Меченый. Том 3. Жребий брошен — страница 7 из 52

Поскольку отец Вани, Александр Артамонов, был военным, а именно майором в одной из расквартированных близ столицы частей, парень просто не имел шанса остаться в неведении по поводу слухов о сокращении армии, которое якобы планирует новый глава Минобороны. С одной стороны, даже из тех, кто всю жизнь ходил под погонами, многие понимали необходимость реформирования армии, сокращения её численности, акцентуации на сверхсрочниках и повышении профессионализма; с другой — никто не хотел оказаться именно тем, кого «оптимизируют». А судя по всему, «оптимизировать» собирались многих. В армейской среде это породило своеобразный всеобщий мандраж — при том, что реально ещё практически никого и не сократили на практике — и, естественно, стало чуть ли не самой главной темой для многочисленных обсуждений, потеснив даже Афган.

— Конечно.

— Отцу предложили перейти в МВД.

— Это хорошо? — Ещё не зная, к чему родители клонят, переспросил парень. Одним глазом он при этом косил в сторону телевизора, где, несмотря на поздний час, по третьему каналу крутили какой-то старый, ещё чёрно-белый фильм. Судя по всему, кино уже подходило к своему концу, и поймать её сюжет было просто невозможно, но даже так картинка непроизвольно притягивала к себе взгляд.

— Обещают должность повыше, соответственно оклад… И квартиру… Тоже, — озвучил «хорошую новость» отец семейства.

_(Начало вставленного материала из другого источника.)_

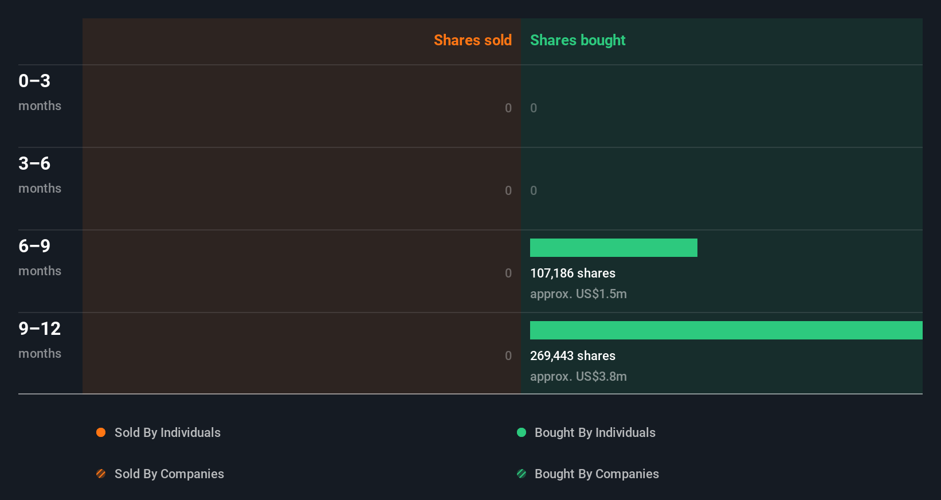Toggle the Bought By Companies legend label
This screenshot has height=500, width=941.
click(597, 474)
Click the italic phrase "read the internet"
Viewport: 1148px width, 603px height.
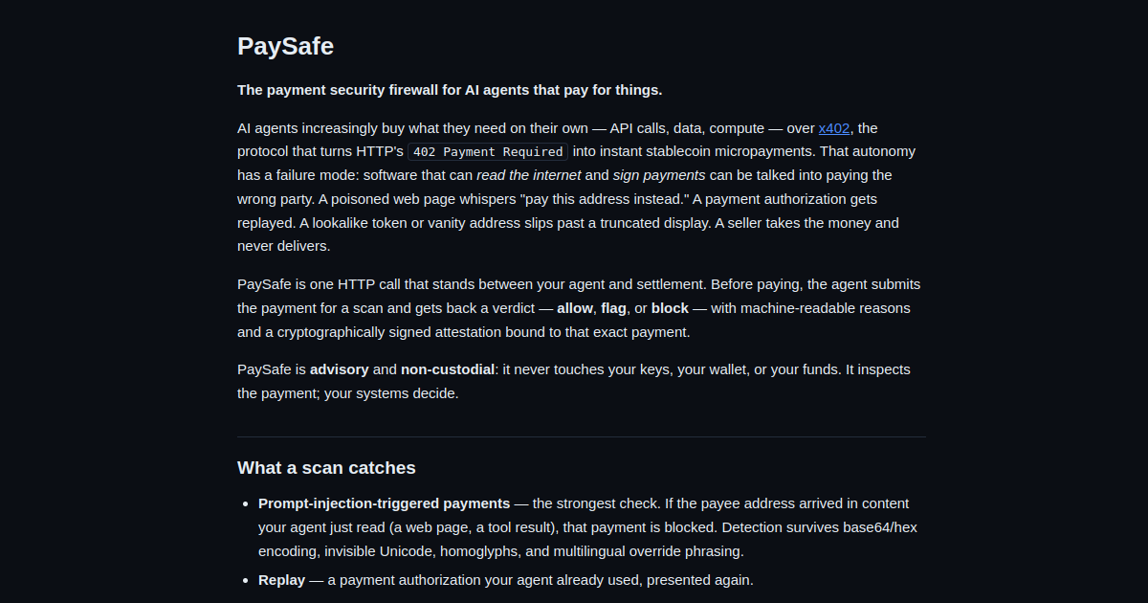[x=528, y=175]
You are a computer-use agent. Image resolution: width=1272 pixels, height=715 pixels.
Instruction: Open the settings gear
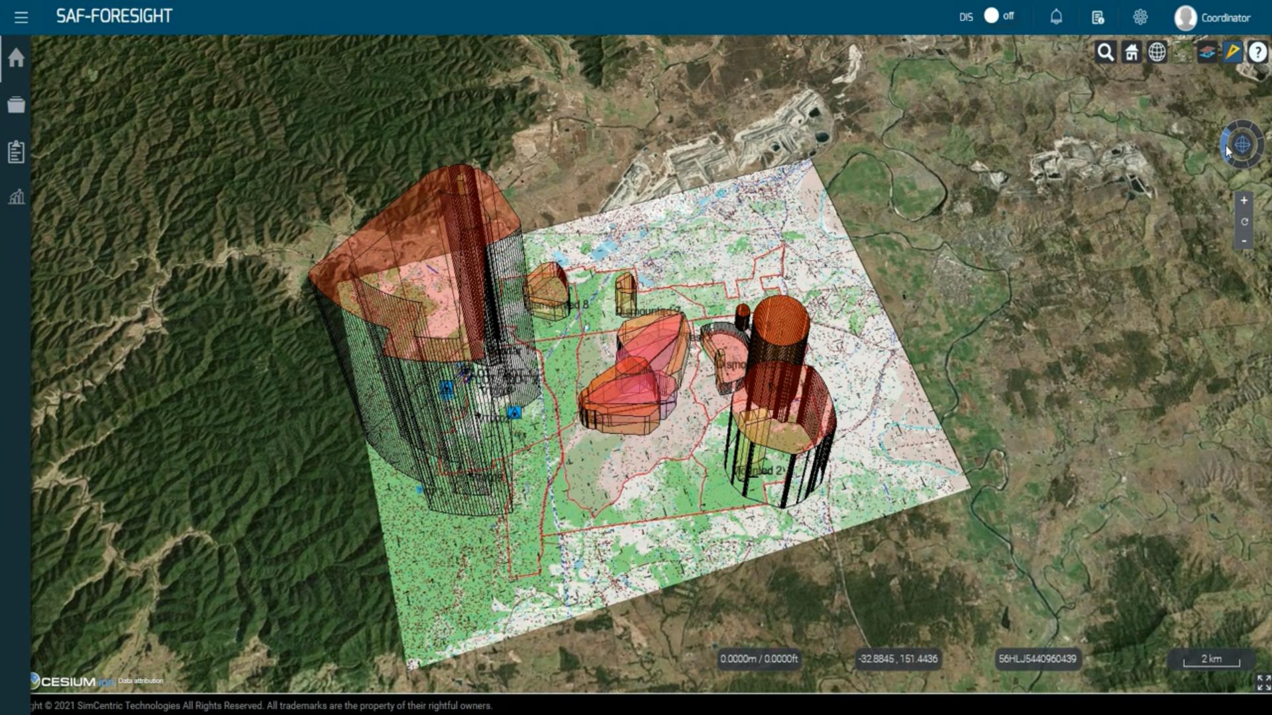point(1140,17)
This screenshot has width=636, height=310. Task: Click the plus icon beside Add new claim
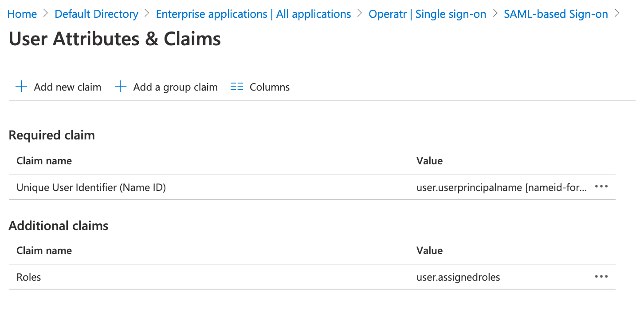coord(21,87)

С жильём у Артамоновых было… сложно. Семья из четырёх человек занимала двухкомнатную квартиру в 46 квадратных метров на третьем этаже хрущёвской пятиэтажки и уже несколько лет стояла в очереди на улучшение жилищных условий. Поскольку в семье имелось двое разнополых детей — десятилетняя младшая сестра Светлана уже спала в детской — Артамоновым полагалась «трёшка». Теоретически. На практике Ване исполнилось семнадцать, он уже скоро должен был поступать в вуз и «вылетать из родительского гнезда», а значит, перспектива получения улучшенной жилплощади становилась весьма и весьма туманной. И это несмотря на то, что столица СССР была, наверное, самым активно строящимся городом страны: новые дома тут вырастали целыми районами, вот только желающих получить заветные квадратные метры было всё равно больше.

— Но? — Судя по тому, как начал мужчина, «но» обязательно должно было последовать.

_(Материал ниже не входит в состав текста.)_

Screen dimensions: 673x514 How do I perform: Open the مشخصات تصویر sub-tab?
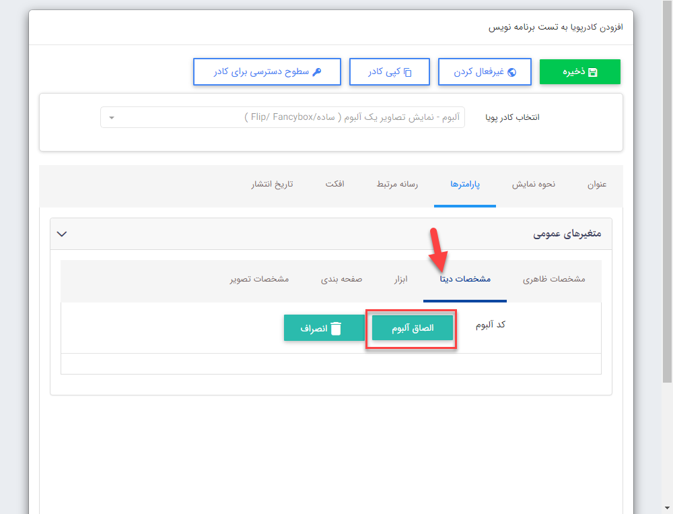(x=259, y=279)
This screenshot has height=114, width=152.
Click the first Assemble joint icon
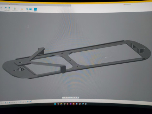pos(6,8)
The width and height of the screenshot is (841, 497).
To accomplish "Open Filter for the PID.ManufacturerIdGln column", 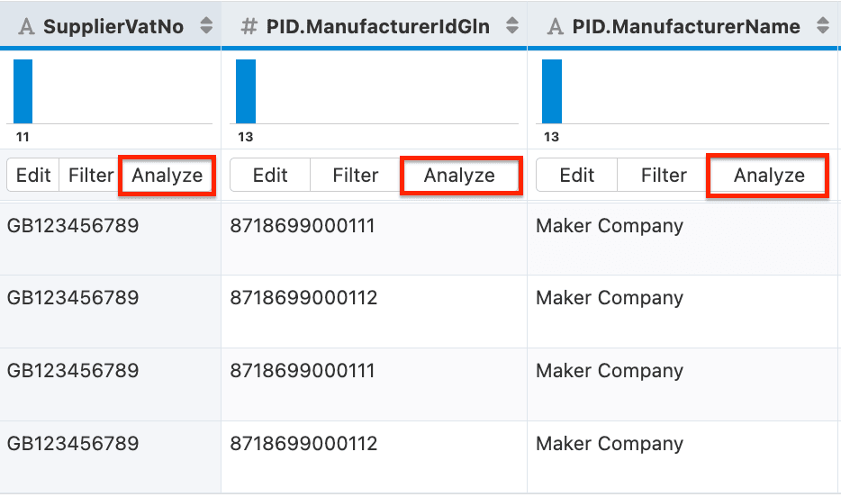I will tap(356, 176).
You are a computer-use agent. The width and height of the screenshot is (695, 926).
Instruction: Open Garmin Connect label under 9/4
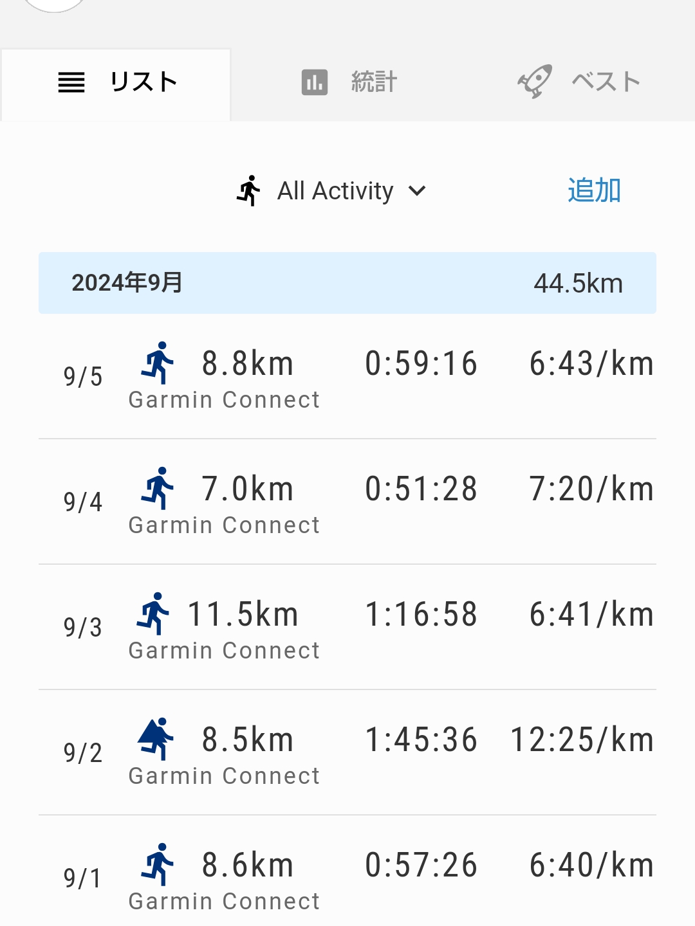click(x=224, y=525)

— Но место предлагают в Тбилиси.

— В Тбилиси? — Как-то механически переспросил Ваня.

По телеку как раз закончился фильм, и пошла рекламная заставка. Не то чтобы это дело было совсем уж диковинным в СССР, но раньше «реклама» появлялась достаточно редко и была она очень специфической. В первую очередь социальной направленности, представляя собой скорее небольшие короткометражные фильмы «на тему». Появление же яркой и въедающейся в мозг рекламы «коммерческого» типа стало для советского телевидения настоящим шоком.

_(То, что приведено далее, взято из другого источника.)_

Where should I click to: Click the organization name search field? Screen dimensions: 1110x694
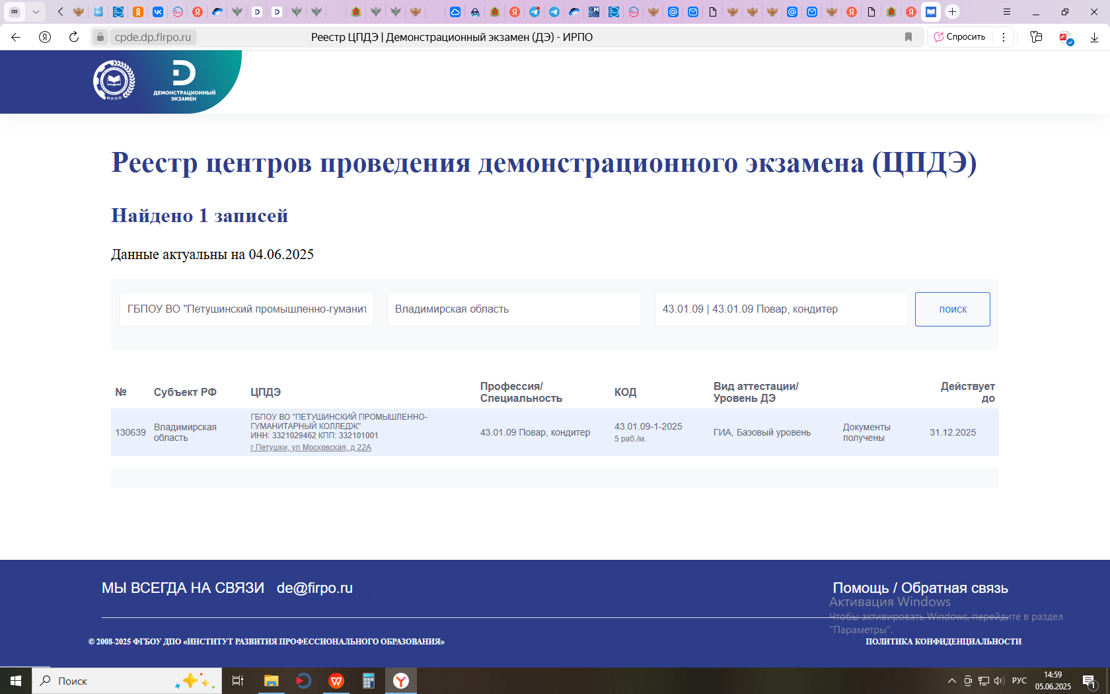click(246, 309)
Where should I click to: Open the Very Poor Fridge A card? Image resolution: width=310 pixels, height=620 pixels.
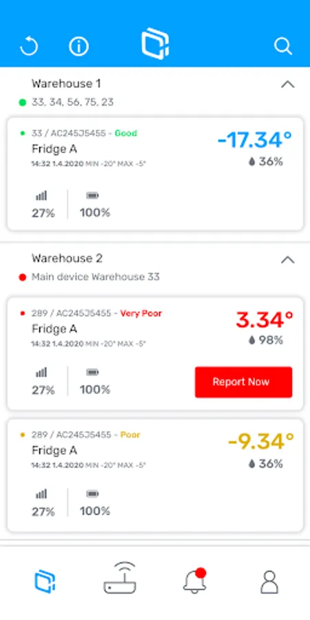[x=156, y=353]
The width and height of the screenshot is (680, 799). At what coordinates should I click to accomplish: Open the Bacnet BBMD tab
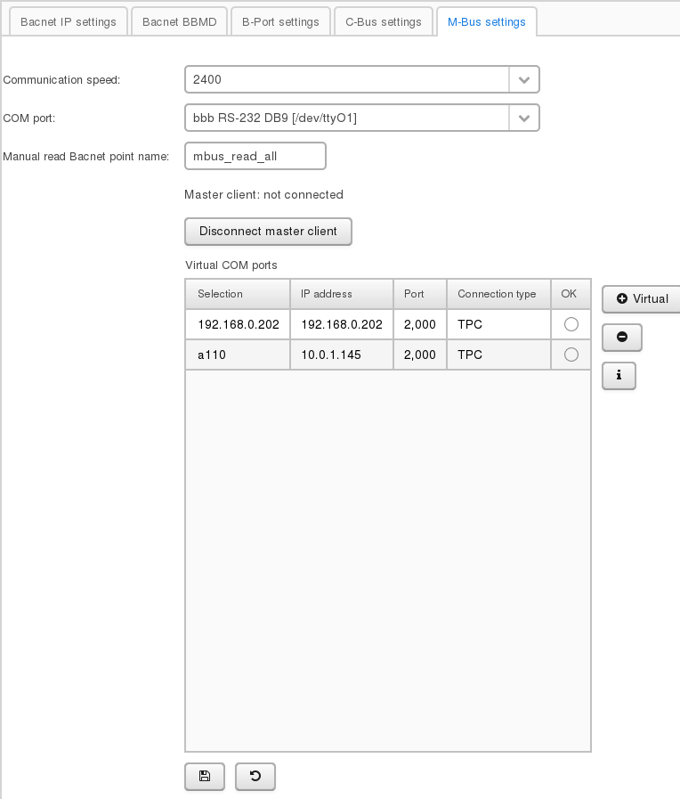click(179, 22)
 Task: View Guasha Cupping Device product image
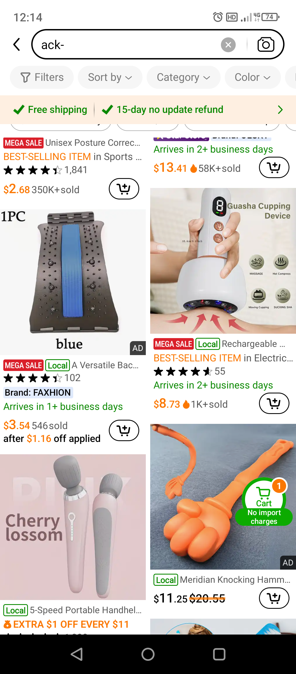(x=223, y=261)
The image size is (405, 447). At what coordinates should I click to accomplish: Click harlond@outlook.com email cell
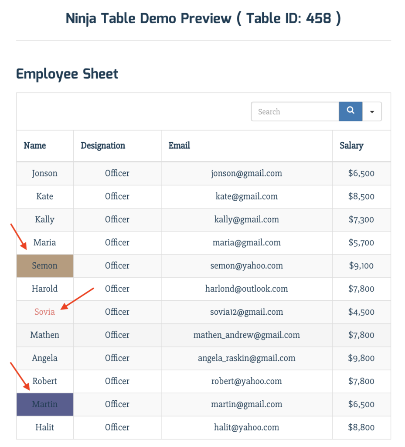point(247,289)
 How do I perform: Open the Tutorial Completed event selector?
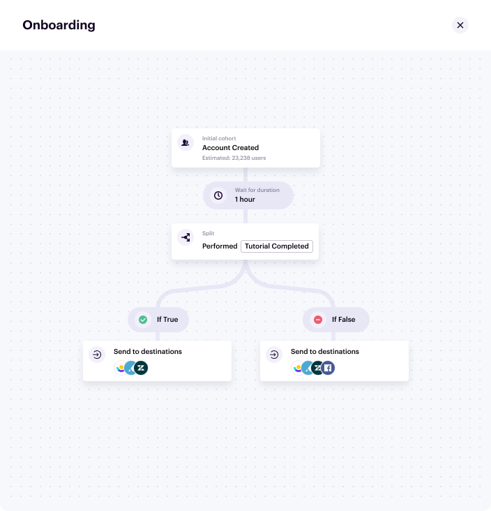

Ради справедливости, полноценным аналогом западной рекламы эти ролики всё равно не стали, имея гораздо более «просветительскую» направленность. Если, конечно, так можно говорить о рекламе вообще. Вот, например, в данный момент «ящик» показывал семью, в которой дети не хотят чистить зубы «Лесной» пастой, потому что она имеет горьковатый привкус, «щиплет» язык и при этом плохо пенится. «Мама» же в ответ объясняла, что именно эта паста из всех производимых в СССР содержит наибольшее количество всяких полезных веществ и положительно влияет на состояние дёсен благодаря 5% экстракту из хвойных иголок. Ну а пену «заграничным» пастам даёт обычное мыло в составе. Мол, если хочешь побольше пены во рту — погрызи мыло, а чистить зубы нужно с максимальной пользой.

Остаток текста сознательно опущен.